## [DATA SUPPLIED]

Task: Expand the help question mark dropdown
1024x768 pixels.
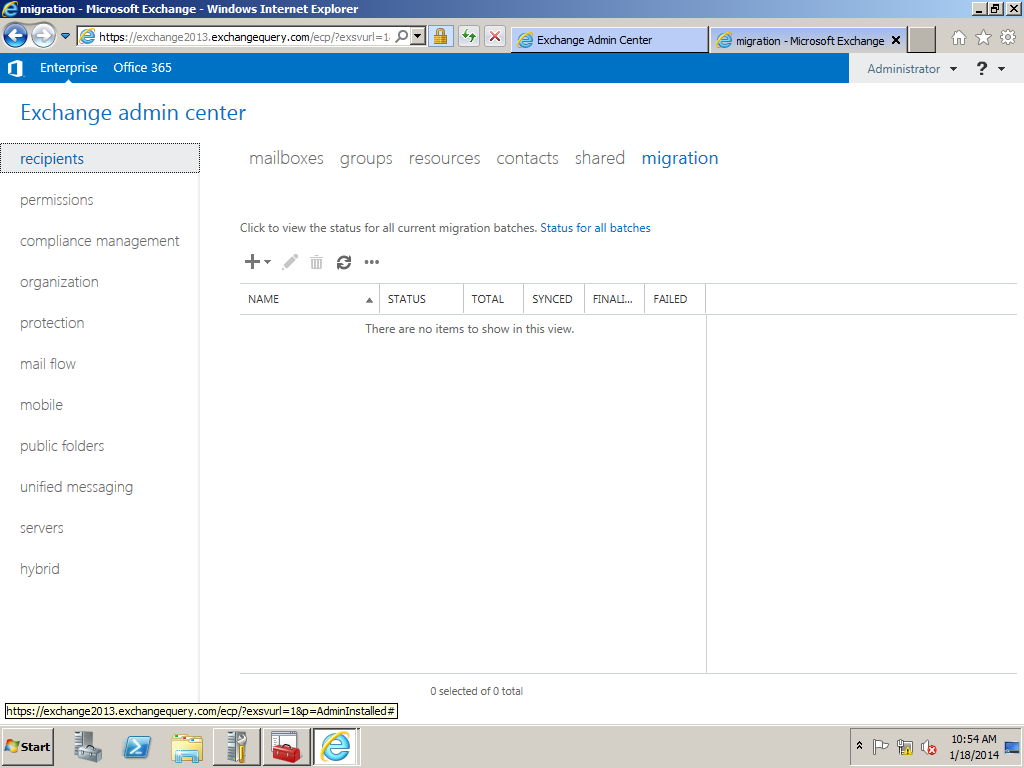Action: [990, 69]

--

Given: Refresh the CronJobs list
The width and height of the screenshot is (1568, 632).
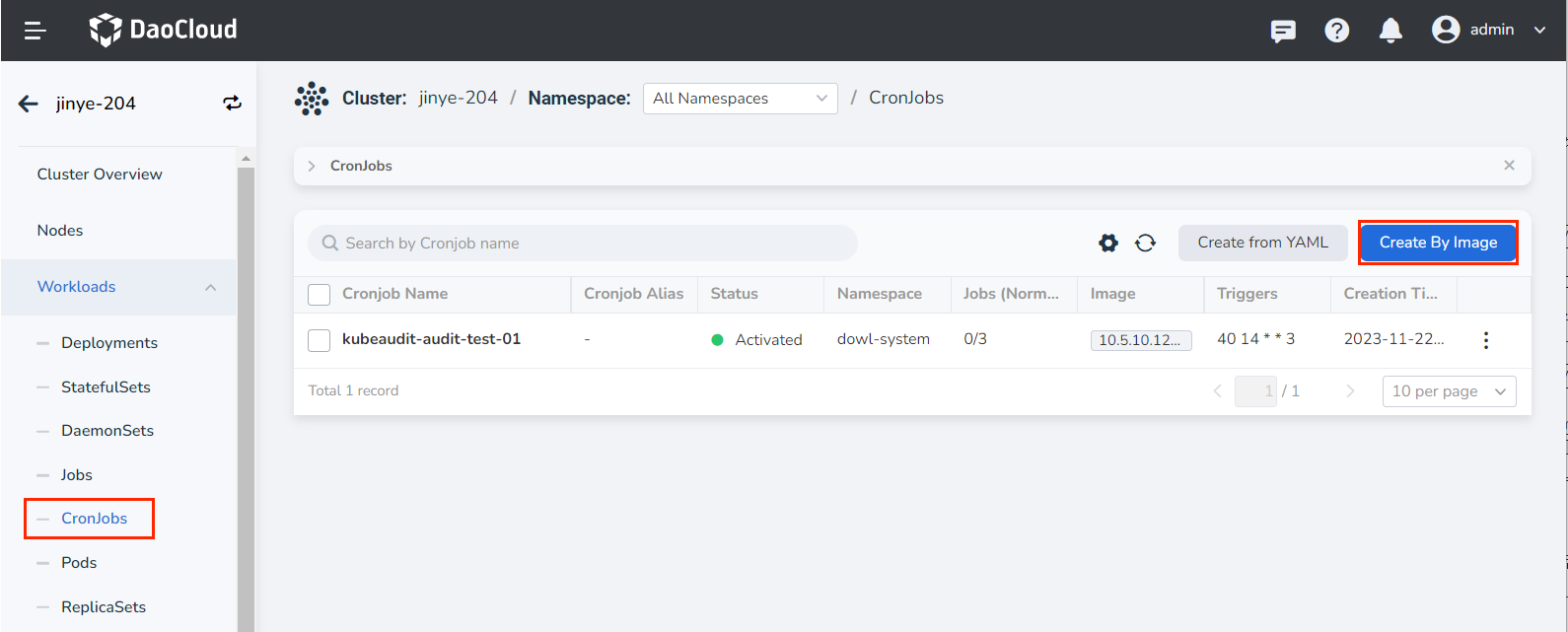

...

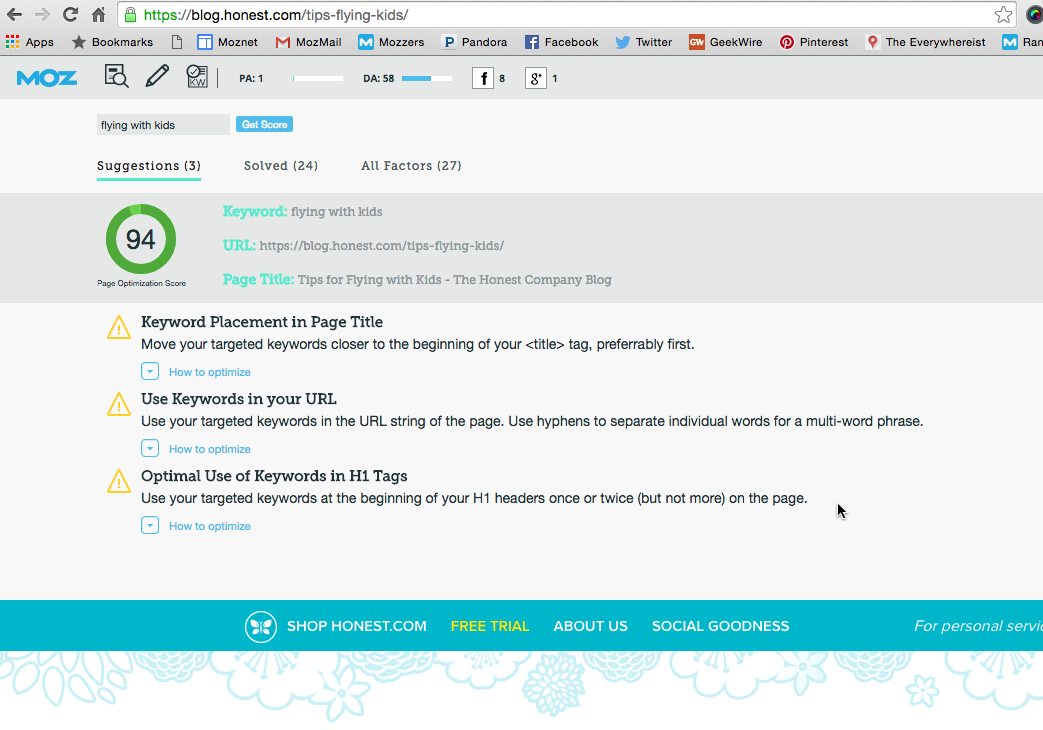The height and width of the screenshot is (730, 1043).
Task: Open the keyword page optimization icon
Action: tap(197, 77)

## [WORK INSTRUCTIONS]
Rescale the listing from the line containing "Task: Expand the help question mark dropdown" through the line containing "Action: [990, 69]", inclusive, by reproducing every line in that span, requests included, with each coordinate in the answers multiplied by 1.75 and rounded to the nearest whole number, halves rounded up. Leave all other numbers as they stand, and omit the pictures.

## [WRITTEN SOLUTION]
Task: Expand the help question mark dropdown
1024x768 pixels.
Action: [1733, 121]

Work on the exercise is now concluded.